** start **
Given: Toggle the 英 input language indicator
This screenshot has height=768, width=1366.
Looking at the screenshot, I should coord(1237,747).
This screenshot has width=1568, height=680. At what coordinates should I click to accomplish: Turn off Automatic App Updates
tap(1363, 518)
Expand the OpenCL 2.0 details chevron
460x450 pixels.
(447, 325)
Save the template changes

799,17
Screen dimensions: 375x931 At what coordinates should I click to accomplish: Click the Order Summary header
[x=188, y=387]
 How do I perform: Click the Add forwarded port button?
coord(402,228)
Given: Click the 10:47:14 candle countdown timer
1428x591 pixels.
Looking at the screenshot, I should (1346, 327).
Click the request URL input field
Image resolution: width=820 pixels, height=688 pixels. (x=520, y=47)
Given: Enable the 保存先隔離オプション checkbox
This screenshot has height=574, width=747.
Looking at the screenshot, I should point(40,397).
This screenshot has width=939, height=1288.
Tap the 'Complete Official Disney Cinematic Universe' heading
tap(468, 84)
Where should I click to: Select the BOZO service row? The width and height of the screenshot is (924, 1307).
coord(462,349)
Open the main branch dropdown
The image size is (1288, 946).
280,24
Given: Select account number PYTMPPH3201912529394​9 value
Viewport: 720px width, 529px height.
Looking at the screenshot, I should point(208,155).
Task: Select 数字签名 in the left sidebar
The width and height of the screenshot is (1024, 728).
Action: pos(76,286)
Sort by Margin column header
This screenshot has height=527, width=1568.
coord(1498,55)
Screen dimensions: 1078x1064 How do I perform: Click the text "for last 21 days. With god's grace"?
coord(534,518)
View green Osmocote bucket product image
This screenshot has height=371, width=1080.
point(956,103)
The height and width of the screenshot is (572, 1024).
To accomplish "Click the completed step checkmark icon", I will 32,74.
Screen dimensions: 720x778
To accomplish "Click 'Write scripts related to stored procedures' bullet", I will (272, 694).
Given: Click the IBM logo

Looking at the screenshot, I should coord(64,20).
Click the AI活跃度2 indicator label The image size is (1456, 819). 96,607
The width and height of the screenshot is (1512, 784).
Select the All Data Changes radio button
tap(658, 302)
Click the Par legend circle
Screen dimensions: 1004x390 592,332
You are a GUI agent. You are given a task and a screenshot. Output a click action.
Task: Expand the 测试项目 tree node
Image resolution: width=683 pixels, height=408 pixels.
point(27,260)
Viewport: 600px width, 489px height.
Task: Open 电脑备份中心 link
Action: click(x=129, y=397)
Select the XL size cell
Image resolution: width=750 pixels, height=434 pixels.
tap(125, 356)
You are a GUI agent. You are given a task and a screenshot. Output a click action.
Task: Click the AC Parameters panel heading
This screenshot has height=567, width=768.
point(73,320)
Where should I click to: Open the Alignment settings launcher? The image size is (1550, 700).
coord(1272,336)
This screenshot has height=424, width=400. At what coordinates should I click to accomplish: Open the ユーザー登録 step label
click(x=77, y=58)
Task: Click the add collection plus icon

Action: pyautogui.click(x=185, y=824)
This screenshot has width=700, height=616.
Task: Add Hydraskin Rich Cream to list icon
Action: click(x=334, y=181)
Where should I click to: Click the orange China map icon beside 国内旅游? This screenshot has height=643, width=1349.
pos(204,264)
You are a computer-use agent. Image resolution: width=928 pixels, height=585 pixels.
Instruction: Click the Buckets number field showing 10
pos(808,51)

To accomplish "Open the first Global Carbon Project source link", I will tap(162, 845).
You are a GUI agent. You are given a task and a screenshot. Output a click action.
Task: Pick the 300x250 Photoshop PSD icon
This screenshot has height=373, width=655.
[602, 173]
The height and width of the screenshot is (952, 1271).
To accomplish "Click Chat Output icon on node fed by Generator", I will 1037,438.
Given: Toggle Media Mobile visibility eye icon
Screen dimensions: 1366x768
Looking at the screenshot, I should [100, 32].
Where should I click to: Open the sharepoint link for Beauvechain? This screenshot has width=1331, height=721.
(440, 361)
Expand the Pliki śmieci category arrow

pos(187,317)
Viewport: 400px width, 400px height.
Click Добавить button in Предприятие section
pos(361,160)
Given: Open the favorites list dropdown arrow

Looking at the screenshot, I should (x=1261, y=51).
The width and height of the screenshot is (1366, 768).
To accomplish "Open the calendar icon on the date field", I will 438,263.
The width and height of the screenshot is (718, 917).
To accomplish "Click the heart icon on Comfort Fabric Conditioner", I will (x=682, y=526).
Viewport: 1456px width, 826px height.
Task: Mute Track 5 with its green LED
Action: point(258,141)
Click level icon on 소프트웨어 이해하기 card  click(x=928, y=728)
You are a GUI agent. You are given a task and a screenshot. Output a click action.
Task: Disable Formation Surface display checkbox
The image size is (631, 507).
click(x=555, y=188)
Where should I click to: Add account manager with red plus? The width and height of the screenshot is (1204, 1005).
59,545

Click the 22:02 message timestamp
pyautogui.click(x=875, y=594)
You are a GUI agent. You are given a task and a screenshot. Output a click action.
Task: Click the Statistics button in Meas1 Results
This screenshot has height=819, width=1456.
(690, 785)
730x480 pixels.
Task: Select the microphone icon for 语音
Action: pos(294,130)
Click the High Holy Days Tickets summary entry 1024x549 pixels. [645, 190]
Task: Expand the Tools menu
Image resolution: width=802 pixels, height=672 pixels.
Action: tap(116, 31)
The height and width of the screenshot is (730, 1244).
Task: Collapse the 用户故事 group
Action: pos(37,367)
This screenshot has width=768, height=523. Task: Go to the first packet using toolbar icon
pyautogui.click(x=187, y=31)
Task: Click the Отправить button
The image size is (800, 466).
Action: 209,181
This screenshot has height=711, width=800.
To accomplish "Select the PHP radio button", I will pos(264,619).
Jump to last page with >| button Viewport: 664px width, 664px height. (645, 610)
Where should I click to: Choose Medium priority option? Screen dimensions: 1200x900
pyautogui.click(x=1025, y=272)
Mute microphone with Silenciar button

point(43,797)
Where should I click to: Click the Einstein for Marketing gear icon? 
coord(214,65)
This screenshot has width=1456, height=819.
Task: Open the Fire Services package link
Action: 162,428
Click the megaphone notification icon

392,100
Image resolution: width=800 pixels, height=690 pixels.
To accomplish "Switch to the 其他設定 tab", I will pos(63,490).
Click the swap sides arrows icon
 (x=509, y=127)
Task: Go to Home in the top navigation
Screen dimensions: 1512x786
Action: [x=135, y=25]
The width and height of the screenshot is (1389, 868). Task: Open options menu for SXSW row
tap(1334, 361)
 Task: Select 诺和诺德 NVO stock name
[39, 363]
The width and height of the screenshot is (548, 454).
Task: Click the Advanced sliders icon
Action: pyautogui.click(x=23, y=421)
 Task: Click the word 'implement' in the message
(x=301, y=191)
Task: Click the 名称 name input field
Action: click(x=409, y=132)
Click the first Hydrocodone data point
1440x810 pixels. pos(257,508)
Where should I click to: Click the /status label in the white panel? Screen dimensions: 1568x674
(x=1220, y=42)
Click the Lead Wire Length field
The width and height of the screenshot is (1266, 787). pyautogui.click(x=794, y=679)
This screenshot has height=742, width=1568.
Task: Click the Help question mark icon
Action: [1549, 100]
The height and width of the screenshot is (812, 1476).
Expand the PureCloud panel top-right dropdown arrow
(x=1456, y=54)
** end **
§ **OBJECTIVE**
Write out all of these lines again, swapping "Osmocote" for "Miracle-Gro" and leaving everything else unchanged.

§ **WRITTEN SOLUTION**
Given: Toggle the 英 input language indicator
This screenshot has height=768, width=1366.
Looking at the screenshot, I should coord(1237,747).
This screenshot has width=1568, height=680. At what coordinates should I click to accomplish: Turn off Automatic App Updates
tap(1363, 518)
Expand the OpenCL 2.0 details chevron
460x450 pixels.
(447, 325)
Save the template changes

799,17
Screen dimensions: 375x931 At what coordinates should I click to accomplish: Click the Order Summary header
[x=188, y=387]
 How do I perform: Click the Add forwarded port button?
coord(402,228)
Given: Click the 10:47:14 candle countdown timer
1428x591 pixels.
Looking at the screenshot, I should (1346, 327).
Click the request URL input field
Image resolution: width=820 pixels, height=688 pixels. (x=520, y=47)
Given: Enable the 保存先隔離オプション checkbox
This screenshot has height=574, width=747.
Looking at the screenshot, I should point(40,397).
This screenshot has width=939, height=1288.
Tap the 'Complete Official Disney Cinematic Universe' heading
tap(468, 84)
Where should I click to: Select the BOZO service row? The width and height of the screenshot is (924, 1307).
coord(462,349)
Open the main branch dropdown
The image size is (1288, 946).
280,24
Given: Select account number PYTMPPH3201912529394​9 value
Viewport: 720px width, 529px height.
Looking at the screenshot, I should point(208,155).
Task: Select 数字签名 in the left sidebar
The width and height of the screenshot is (1024, 728).
Action: pos(76,286)
Sort by Margin column header
This screenshot has height=527, width=1568.
coord(1498,55)
Screen dimensions: 1078x1064 How do I perform: Click the text "for last 21 days. With god's grace"?
coord(534,518)
View green Miracle-Gro bucket product image
This screenshot has height=371, width=1080.
point(956,103)
The height and width of the screenshot is (572, 1024).
To accomplish "Click the completed step checkmark icon", I will 32,74.
Screen dimensions: 720x778
To accomplish "Click 'Write scripts related to stored procedures' bullet", I will (272, 694).
Given: Click the IBM logo

Looking at the screenshot, I should coord(64,20).
Click the AI活跃度2 indicator label The image size is (1456, 819). 96,607
The width and height of the screenshot is (1512, 784).
Select the All Data Changes radio button
tap(658, 302)
Click the Par legend circle
Screen dimensions: 1004x390 592,332
You are a GUI agent. You are given a task and a screenshot. Output a click action.
Task: Expand the 测试项目 tree node
Image resolution: width=683 pixels, height=408 pixels.
point(27,260)
Viewport: 600px width, 489px height.
Task: Open 电脑备份中心 link
Action: click(x=129, y=397)
Select the XL size cell
Image resolution: width=750 pixels, height=434 pixels.
tap(125, 356)
You are a GUI agent. You are given a task and a screenshot. Output a click action.
Task: Click the AC Parameters panel heading
This screenshot has height=567, width=768.
point(73,320)
Where should I click to: Open the Alignment settings launcher? The image size is (1550, 700).
coord(1272,336)
This screenshot has height=424, width=400. At what coordinates should I click to accomplish: Open the ユーザー登録 step label
click(x=77, y=58)
Task: Click the add collection plus icon

Action: pyautogui.click(x=185, y=824)
This screenshot has width=700, height=616.
Task: Add Hydraskin Rich Cream to list icon
Action: click(x=334, y=181)
Where should I click to: Click the orange China map icon beside 国内旅游? This screenshot has height=643, width=1349.
pos(204,264)
You are a computer-use agent. Image resolution: width=928 pixels, height=585 pixels.
Instruction: Click the Buckets number field showing 10
pos(808,51)

To accomplish "Open the first Global Carbon Project source link", I will tap(162, 845).
You are a GUI agent. You are given a task and a screenshot. Output a click action.
Task: Pick the 300x250 Photoshop PSD icon
This screenshot has height=373, width=655.
[602, 173]
The height and width of the screenshot is (952, 1271).
To accomplish "Click Chat Output icon on node fed by Generator", I will 1037,438.
Given: Toggle Media Mobile visibility eye icon
Screen dimensions: 1366x768
Looking at the screenshot, I should [100, 32].
Where should I click to: Open the sharepoint link for Beauvechain? This screenshot has width=1331, height=721.
(440, 361)
Expand the Pliki śmieci category arrow

pos(187,317)
Viewport: 400px width, 400px height.
Click Добавить button in Предприятие section
pos(361,160)
Given: Open the favorites list dropdown arrow

Looking at the screenshot, I should (x=1261, y=51).
The width and height of the screenshot is (1366, 768).
To accomplish "Open the calendar icon on the date field", I will 438,263.
The width and height of the screenshot is (718, 917).
To accomplish "Click the heart icon on Comfort Fabric Conditioner", I will (x=682, y=526).
Viewport: 1456px width, 826px height.
Task: Mute Track 5 with its green LED
Action: point(258,141)
Click level icon on 소프트웨어 이해하기 card  click(x=928, y=728)
You are a GUI agent. You are given a task and a screenshot. Output a click action.
Task: Disable Formation Surface display checkbox
The image size is (631, 507).
click(x=555, y=188)
Where should I click to: Add account manager with red plus? The width and height of the screenshot is (1204, 1005).
59,545

Click the 22:02 message timestamp
pyautogui.click(x=875, y=594)
You are a GUI agent. You are given a task and a screenshot. Output a click action.
Task: Click the Statistics button in Meas1 Results
This screenshot has height=819, width=1456.
(690, 785)
730x480 pixels.
Task: Select the microphone icon for 语音
Action: pos(294,130)
Click the High Holy Days Tickets summary entry 1024x549 pixels. [645, 190]
Task: Expand the Tools menu
Image resolution: width=802 pixels, height=672 pixels.
Action: tap(116, 31)
The height and width of the screenshot is (730, 1244).
Task: Collapse the 用户故事 group
Action: pos(37,367)
This screenshot has width=768, height=523. Task: Go to the first packet using toolbar icon
pyautogui.click(x=187, y=31)
Task: Click the Отправить button
The image size is (800, 466).
Action: 209,181
This screenshot has height=711, width=800.
To accomplish "Select the PHP radio button", I will pos(264,619).
Jump to last page with >| button Viewport: 664px width, 664px height. (645, 610)
Where should I click to: Choose Medium priority option? Screen dimensions: 1200x900
pyautogui.click(x=1025, y=272)
Mute microphone with Silenciar button

point(43,797)
Where should I click to: Click the Einstein for Marketing gear icon? 
coord(214,65)
This screenshot has width=1456, height=819.
Task: Open the Fire Services package link
Action: 162,428
Click the megaphone notification icon

392,100
Image resolution: width=800 pixels, height=690 pixels.
To accomplish "Switch to the 其他設定 tab", I will pos(63,490).
Click the swap sides arrows icon
 (x=509, y=127)
Task: Go to Home in the top navigation
Screen dimensions: 1512x786
Action: [x=135, y=25]
The width and height of the screenshot is (1389, 868). Task: Open options menu for SXSW row
tap(1334, 361)
 Task: Select 诺和诺德 NVO stock name
[39, 363]
The width and height of the screenshot is (548, 454).
Task: Click the Advanced sliders icon
Action: pyautogui.click(x=23, y=421)
 Task: Click the word 'implement' in the message
(x=301, y=191)
Task: Click the 名称 name input field
Action: click(x=409, y=132)
Click the first Hydrocodone data point
1440x810 pixels. pos(257,508)
Where should I click to: Click the /status label in the white panel? Screen dimensions: 1568x674
(x=1220, y=42)
Click the Lead Wire Length field
The width and height of the screenshot is (1266, 787). pyautogui.click(x=794, y=679)
This screenshot has height=742, width=1568.
Task: Click the Help question mark icon
Action: [1549, 100]
The height and width of the screenshot is (812, 1476).
Expand the PureCloud panel top-right dropdown arrow
(x=1456, y=54)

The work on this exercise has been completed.